Aufregung auf der beliebtesten Ferieninsel der Deutschen: Ein Mini-Tsunami – auf den Balearen Rissaga genannt – hat am Montag die gesamte Promenade von Port d’Alcúdia im Nordosten von Mallorca überschwemmt. Das Meer war innerhalb von Minuten angeschwollen, eine über einen Meter hohe Flutwelle türmte sich auf. 

„So eine Rissaga habe ich in der Bucht von Alcúdia noch nie gesehen“, sagte ein Fischer der Zeitung „Diario de Mallorca“. ​Im Westen der Insel, in Port d’Andratx, trat eine ähnliche Flutwelle auf und riss ein Boot mit.

Wie entsteht ein solcher Mini-Tsunami? Und wie gefährlich ist er? Der reisereporter erklärt.

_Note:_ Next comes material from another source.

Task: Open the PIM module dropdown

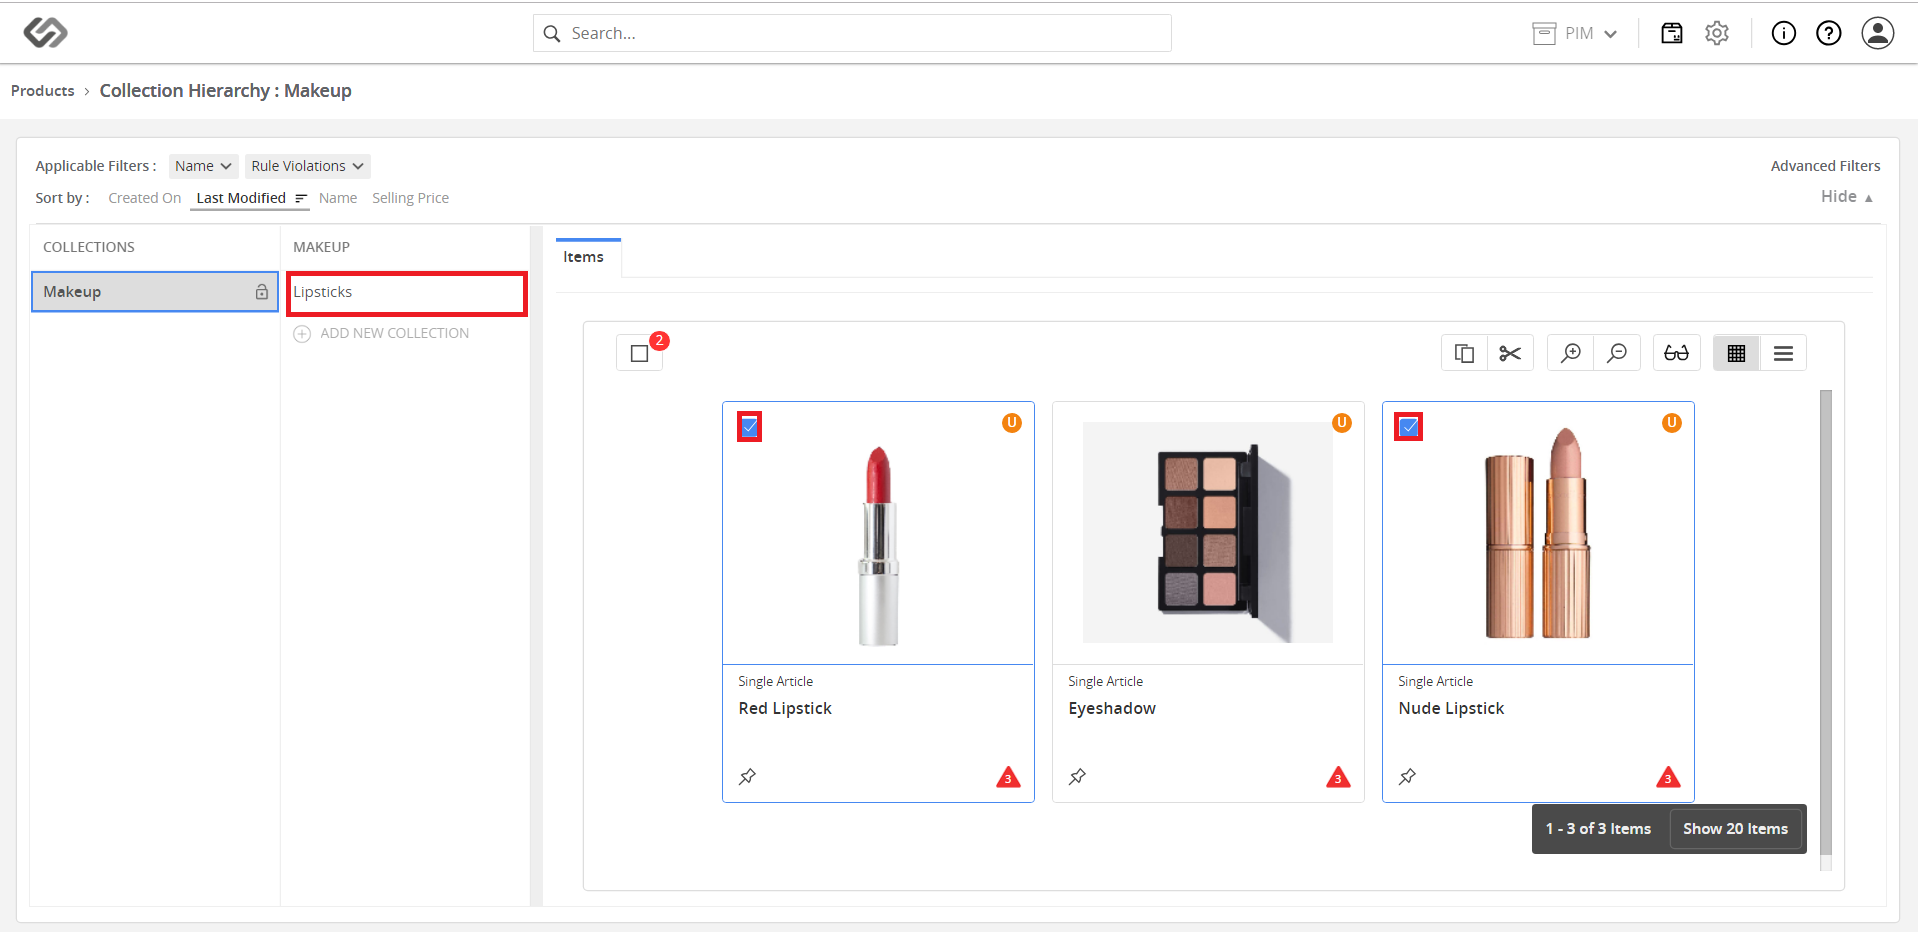Action: tap(1575, 33)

So entstand der Mini-Tsunami vor Mallorca

Ein Mini-Tsunami wird in der Fachsprache Meteotsunami genannt. Denn: Tsunamis sind meist eine Folge von Seebeben –  Erdbeben auf dem Meeresboden. Manchmal sind auch Vulkanausbrüche oder Hangrutschungen verantwortlich. Dagegen entsteht ein Meteotsunami (Kurzform von meteorologischer Tsunami) durch Wetterphänomene.

Ursächlich sind nach Angaben der Deutschen Meteorologischen Gesellschaft heftige Luftdruckschwankungen oder starke Winde. Weitere Voraussetzungen sind eine geringe Wassertiefe am Ufer und ein enges Hafenbecken oder eine enge Bucht. In diesen werden die Wellen gestaut und dann hochgeschaukelt.

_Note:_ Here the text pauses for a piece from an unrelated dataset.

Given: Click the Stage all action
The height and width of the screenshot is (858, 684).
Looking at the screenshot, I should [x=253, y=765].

Tsunamis breiten sich Tausende Kilometer aus

Im Gegensatz zu normalen Tsunamis, die sich über viele Tausend Kilometer ausbreiten, treten Mini-Tsunamis meist nur in Häfen oder schmalen Buchten auf. Sie haben je nach Ort unterschiedliche Namen. In der Bucht von Nagasaki in Japan heißen sie zum Beispiel Abiki, in der Ostsee Seebär und auf den Balearen Rissaga. 

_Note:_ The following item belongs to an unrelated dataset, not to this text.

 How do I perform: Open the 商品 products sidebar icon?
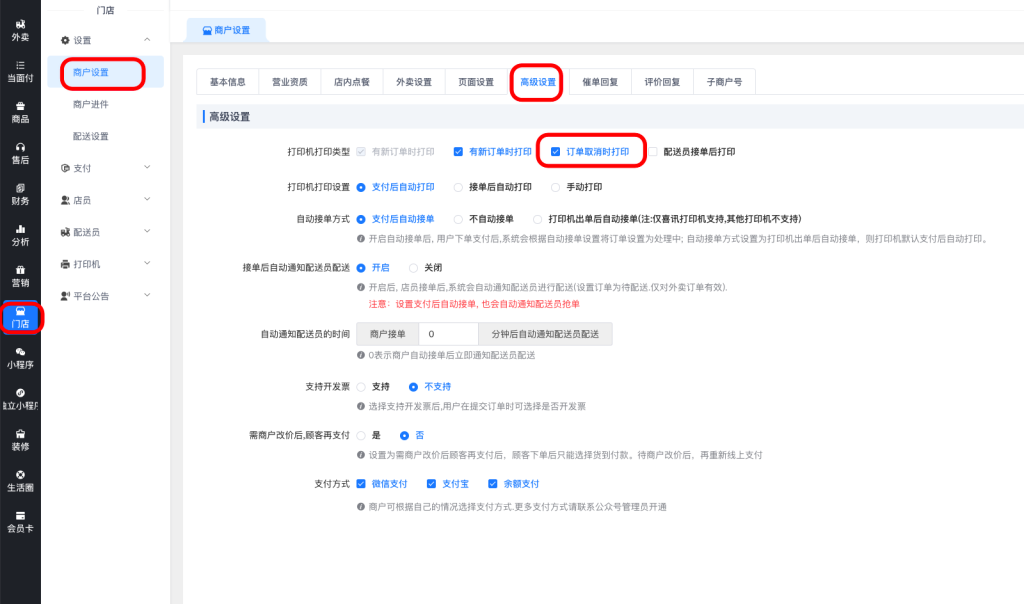pyautogui.click(x=20, y=111)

Besonders oft kommen diese auf Menorca vor. Im Hafen von Ciutadella läuft das Hafenbecken nach einem Abfall des Luftdrucks fast leer, kurze Zeit später kehrt das Wasser in einer großen Welle zurück. 

Mini-Tsunamis: Wie gefährlich sind sie?

Die Wellen von Meteotsunamis werden nur in engen Buchten und Häfen mehr als einen Meter hoch. Doch auch bei dieser Größe entwickeln die ablaufenden Wellen einen starken Sog, sie können Boote umkippen oder gar Menschen mitreißen. 

In Ausnahmefällen können sie auch bis zu vier Meter hoch werden – so wie im Jahr 2006 auf Menorca. Dort sorgte die Welle für größere Zerstörungen.